First and formost you need to grab Spark from the Apache site here. The latest version 1.6.1 should be compatible with current instances of EMR if you are on AWS or whichever version you need for your own personal Hadoop cluster. There is also the option for a hadoop free build of spark but I have not looked into that yet. Once that is downloaded extract the tar into your favorite library location. For myself I created a directory under /opt.

mkdir -p /opt/spark-1.6.1

Then extract the content of the spark archive into there. Next you will want to set SPARK_HOME on your path. If you do not already have a .bash_profile setup you will want to create one now. I did this below with the following command. You might need to be sudo for this to work.

Create the bash_profile

sudo touch ~/.bash_profile

Add SPARK_HOME to the location of your spark install inside .bash_profile

export SPARK_HOME=/opt/spark-1.6.1

export PATH=$SPARK_HOME/bin:$PATH

Once this is done you should just need to restart the terminal and start up spark-shell in the command line.

spark shell terminal

If the shell comes up then you have successfully installed spark on your Mac! Next lets set it up to work with pycharm IDE for easy pyspark development.

Setting up PyCharm

Now lets try to setup pyspark in pycharm so that we can code and run jobs inside the IDE. First grab the git repo I have here so that we can verify the setup is correct and run a pyspark script. Once that is cloned down open pycharm and load up the project. First we need to setup the interpreter to correctly load the spark dependencies we need. Go to the Project Interpreter.

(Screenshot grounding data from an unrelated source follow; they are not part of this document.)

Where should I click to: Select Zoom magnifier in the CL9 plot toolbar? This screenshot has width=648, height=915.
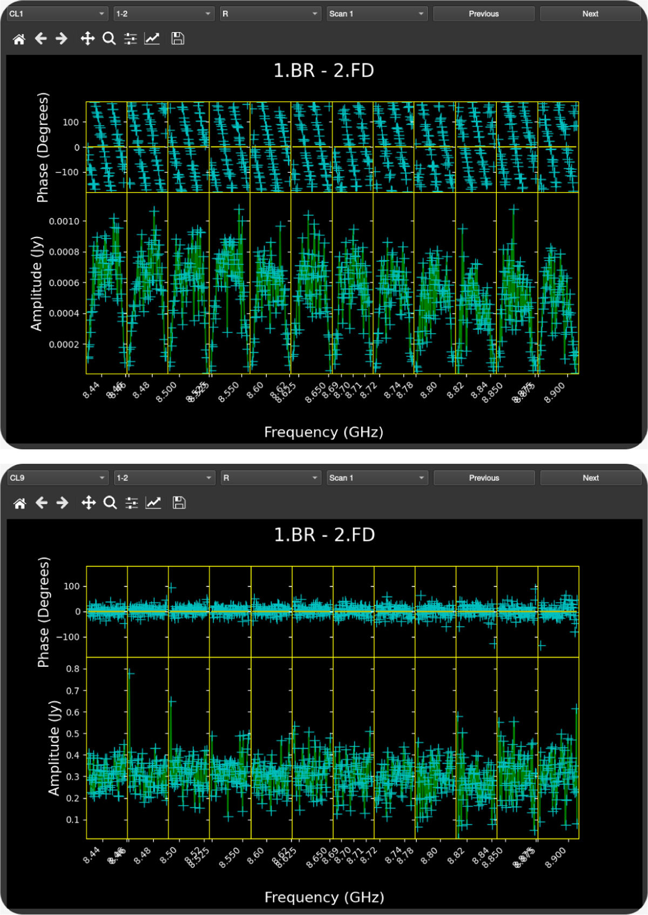point(110,503)
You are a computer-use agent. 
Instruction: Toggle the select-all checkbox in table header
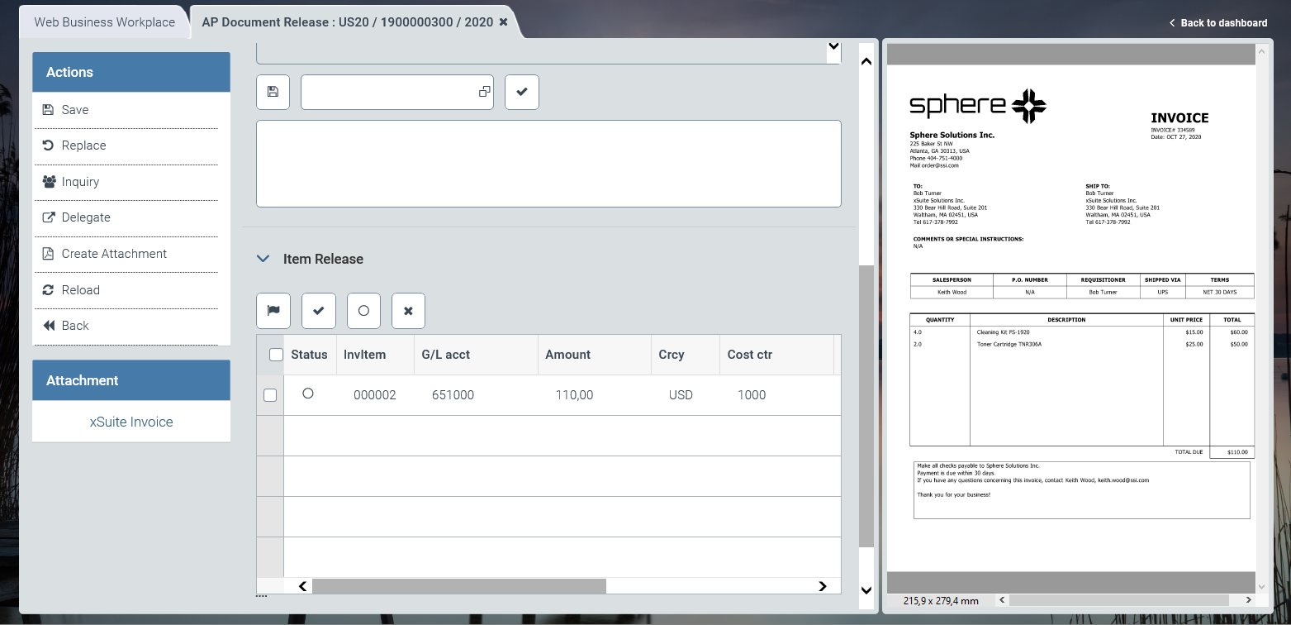pyautogui.click(x=277, y=355)
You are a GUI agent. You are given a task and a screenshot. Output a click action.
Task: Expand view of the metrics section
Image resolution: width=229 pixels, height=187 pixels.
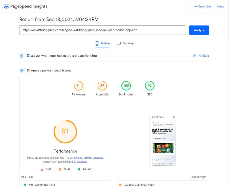(x=198, y=177)
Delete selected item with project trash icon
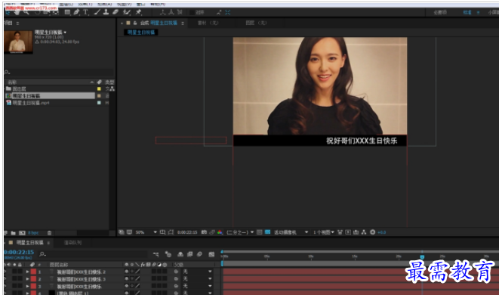The image size is (499, 295). 49,233
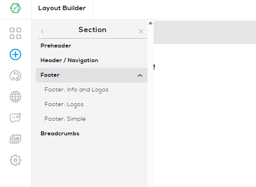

File -> Default Settings -> Project Interpreter

You should see this screen below.

Project Interpreter Screen

Then click on the gear at the top right and select more to get you to this screen…

Interpreter Paths

Then click the file structure icon at the bottom left and click the plus symbol on the next screen to set the path to the local spark install at /opt/spark-1.6.1/python. We want to go to the python directory since we will only be working with python.

add path

Once that is done you should now see it in the list of interpreter paths python will load up and have access to while you develop.

added to interpreter

Now lets see if pycharm works correctly with one of the example scripts. Lets take a look at the TextCounts.py example script. This script just reads in the sample.txt file which is a chapter from a book found on the gutenberg project that will use spark locally to count up the number of times a word is in a document then calculate the term frequency for every word. Right click on the source file and hit run. You should see output like below in the IDE’s console. If it runs correctly you should now see which terms are the most frequent from that sample document and can now tell all your friends this great stat that was solved using Spark!

BIG DATA

If you do not see the above output and get some sort of error below like py4j not installed or found then you will need to add that to pycharm manually as well, though it comes packaged with pyspark so should be brought in when loading the interpreter.

error

To resolve this you will need to pull down py4j and luckily pycharm has a package manager to help with that so you can get running quickly. Go back to the Default Settings screen like earlier and down at the bottom left hit the plus button. That will bring up the package manager that you can then search for py4j. Select the py4j package, not the asphalt-py4j package, and hit install package.

package manager

Once that is installed rerun the script and it should now work! Let me know if this was helpful or not or if there are other topics I could cover around spark. Now also whenever you create a new project in pycharm you should have access to all that you already setup previously with the python interpreter so you should not need to repeat these steps unless you download a new version of spark.